──────── SOURCE TEXT

I am seeing more and more "breeders" using multiple males to a specific female, or even multiple females!
Why is this breeding nightmare happening!?!
It's not like a landrace thing, or to preserve an exceptional strain.....
Please stop this even further weakening of the cannabis gene pool!!!!
If I were to use multiple males, how can I have a specific goal on mind? The end result would be all over the place! How could you know what male contributed what! And if one male has a recessive herm gene, we get fucked!
.
People sometimes use multiple males of the same seed stock to prevent genetic bottlenecking. I think breeders today are more interested in creating unique phenotypes that could potentially become elite clones, rather than producing stable, True-breeding varieties. In the past, there wasn't as much access to clone-only's so more breeders used to work on creating true breeding varieties. Nowadays, you can just go to a club and pick up a handful of clones that people used to hoard...so there is less emphasis on trying to get clone-only's in seed form and more people I think looking to get lucky and create the next hot strain.

────────────────

TASK SET ::
1. Print the cannabis breeding text between "Please stop this" and "we get fucked!", inclusive.
2. In the cannabis breeding text, why do people sometimes use multiple males of the same seed stock?
3. Go on with the cannabis breeding text from its last sentence.
The items are material separate from the cannabis breeding text.

──────── EXTRACTED DATA

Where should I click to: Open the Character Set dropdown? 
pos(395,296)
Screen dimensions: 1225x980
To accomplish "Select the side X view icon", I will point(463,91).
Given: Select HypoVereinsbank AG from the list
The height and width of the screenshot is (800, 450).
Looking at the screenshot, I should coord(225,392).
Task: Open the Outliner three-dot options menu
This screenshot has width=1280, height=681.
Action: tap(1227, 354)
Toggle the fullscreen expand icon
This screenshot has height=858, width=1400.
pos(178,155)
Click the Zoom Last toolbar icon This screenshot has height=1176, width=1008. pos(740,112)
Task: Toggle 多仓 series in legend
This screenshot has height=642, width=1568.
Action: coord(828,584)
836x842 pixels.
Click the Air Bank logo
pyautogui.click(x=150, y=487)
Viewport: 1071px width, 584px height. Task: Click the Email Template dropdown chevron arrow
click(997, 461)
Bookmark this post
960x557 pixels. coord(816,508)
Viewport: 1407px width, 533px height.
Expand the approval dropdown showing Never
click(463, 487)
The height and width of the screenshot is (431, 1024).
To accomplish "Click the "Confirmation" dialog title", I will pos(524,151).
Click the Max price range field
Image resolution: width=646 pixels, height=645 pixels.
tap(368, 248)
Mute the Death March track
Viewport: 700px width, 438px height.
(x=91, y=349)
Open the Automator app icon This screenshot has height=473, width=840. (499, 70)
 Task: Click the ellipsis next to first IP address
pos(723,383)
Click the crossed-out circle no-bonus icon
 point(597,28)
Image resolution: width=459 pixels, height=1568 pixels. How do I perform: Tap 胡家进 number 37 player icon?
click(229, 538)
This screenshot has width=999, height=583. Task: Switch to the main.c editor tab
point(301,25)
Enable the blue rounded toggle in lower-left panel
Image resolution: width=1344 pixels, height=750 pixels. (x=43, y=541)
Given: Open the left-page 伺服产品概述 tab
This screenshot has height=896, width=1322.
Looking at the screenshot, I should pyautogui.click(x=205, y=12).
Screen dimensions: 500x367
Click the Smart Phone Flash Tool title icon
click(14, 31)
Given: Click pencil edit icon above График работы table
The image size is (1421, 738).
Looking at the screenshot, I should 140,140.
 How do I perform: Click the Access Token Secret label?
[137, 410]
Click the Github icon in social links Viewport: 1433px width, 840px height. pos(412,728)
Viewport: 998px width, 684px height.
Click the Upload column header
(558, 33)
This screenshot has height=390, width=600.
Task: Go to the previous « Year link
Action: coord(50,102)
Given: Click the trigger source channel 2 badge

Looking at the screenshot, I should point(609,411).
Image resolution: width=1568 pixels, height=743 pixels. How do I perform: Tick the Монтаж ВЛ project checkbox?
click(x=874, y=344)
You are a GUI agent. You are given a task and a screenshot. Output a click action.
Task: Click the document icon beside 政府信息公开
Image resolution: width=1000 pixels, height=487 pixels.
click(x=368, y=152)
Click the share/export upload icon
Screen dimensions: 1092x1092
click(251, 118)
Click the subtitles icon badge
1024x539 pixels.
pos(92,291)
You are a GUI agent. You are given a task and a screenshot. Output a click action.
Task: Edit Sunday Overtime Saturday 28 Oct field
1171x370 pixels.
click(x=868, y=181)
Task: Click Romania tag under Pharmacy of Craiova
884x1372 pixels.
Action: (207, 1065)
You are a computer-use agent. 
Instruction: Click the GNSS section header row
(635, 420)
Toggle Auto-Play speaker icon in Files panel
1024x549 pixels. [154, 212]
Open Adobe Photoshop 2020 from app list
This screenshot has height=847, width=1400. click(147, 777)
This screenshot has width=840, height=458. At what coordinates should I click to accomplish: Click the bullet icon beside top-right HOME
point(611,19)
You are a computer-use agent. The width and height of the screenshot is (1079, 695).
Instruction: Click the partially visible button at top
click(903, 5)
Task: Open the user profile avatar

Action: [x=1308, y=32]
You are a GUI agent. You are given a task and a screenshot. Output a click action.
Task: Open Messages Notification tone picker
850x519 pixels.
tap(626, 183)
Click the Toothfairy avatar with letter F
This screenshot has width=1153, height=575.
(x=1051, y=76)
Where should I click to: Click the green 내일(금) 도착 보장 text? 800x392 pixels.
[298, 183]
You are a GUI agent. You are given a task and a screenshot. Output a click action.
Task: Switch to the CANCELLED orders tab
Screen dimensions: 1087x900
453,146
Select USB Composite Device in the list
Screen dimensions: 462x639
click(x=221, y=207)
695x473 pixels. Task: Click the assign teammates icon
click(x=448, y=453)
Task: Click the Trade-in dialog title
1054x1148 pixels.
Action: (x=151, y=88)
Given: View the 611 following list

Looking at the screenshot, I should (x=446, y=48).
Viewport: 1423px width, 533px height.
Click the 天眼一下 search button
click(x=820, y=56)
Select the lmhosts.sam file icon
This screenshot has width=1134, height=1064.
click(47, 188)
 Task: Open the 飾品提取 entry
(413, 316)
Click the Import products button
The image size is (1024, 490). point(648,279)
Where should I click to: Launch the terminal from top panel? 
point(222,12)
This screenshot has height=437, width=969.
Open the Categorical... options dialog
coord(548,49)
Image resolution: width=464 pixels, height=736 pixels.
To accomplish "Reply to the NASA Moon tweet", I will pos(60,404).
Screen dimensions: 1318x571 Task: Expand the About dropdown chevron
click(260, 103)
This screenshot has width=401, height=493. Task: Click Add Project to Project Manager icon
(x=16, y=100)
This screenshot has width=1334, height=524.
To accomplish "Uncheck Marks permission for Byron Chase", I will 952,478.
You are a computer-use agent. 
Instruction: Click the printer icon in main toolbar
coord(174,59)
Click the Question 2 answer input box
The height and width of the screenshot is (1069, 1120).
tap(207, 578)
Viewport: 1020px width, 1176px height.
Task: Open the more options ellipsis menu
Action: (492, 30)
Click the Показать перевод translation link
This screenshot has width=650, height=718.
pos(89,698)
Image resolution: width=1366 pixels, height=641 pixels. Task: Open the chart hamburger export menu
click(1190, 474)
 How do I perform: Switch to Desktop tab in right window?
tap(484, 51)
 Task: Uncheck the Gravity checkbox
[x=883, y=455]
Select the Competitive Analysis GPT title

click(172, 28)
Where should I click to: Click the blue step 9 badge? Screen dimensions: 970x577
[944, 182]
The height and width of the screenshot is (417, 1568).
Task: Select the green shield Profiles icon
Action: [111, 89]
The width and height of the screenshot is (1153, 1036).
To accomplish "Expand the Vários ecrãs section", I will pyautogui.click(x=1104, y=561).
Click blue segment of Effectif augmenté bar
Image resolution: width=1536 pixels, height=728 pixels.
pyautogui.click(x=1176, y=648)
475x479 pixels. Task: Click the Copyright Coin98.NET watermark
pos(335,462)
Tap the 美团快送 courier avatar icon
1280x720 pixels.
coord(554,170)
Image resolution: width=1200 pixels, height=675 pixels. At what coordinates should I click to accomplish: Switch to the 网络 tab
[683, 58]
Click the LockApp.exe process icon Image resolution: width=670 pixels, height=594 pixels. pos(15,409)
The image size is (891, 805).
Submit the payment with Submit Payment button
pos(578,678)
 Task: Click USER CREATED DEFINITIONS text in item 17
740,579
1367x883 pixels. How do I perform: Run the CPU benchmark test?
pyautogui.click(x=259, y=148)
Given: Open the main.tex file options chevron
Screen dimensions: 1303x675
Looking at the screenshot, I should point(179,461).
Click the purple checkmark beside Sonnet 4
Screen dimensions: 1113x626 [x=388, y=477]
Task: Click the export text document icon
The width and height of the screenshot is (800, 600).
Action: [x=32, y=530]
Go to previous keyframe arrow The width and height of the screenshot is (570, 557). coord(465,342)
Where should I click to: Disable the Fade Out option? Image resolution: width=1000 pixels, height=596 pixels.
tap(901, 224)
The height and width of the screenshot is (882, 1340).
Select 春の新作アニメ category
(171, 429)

────────────────

ANSWERS IN ORDER ::
1.
Please stop this even further weakening of the cannabis gene pool!!!!
If I were to use multiple males, how can I have a specific goal on mind? The end result would be all over the place! How could you know what male contributed what! And if one male has a recessive herm gene, we get fucked!

2. To prevent genetic bottlenecking.

3.
Multiple females is how most seed companies work once they've found a proven male that produces good offspring...just hit every elite clone in the garden with it. Gage green was using the joseph OG male for a minute and hitting everything with it.
 

safety meeting

Active Member
I am just wondering how open pollinated outcrosses in a dioecious species is "bottlenecking".

Inbreeding is a form of bottlenecking.
Homozygosity could be a sign.

Market demands and genetics. Two Entirely different concepts.

Are you saying that polyhybrid outcrosses bottleneck Cannabis DNA? :)
 

waterproof808

Well-Known Member
I am just wondering how open pollinated outcrosses in a dioecious species is "bottlenecking".

Inbreeding is a form of bottlenecking.
Homozygosity could be a sign.

Market demands and genetics. Two Entirely different concepts.

Are you saying that polyhybrid outcrosses bottleneck Cannabis DNA? :)
No, I'm just replying to the OP with what I have heard other "breeders" say regarding their use of multiple males on a single female. Their reasoning is they want greater genetic diversity...the shoot from the hip approach.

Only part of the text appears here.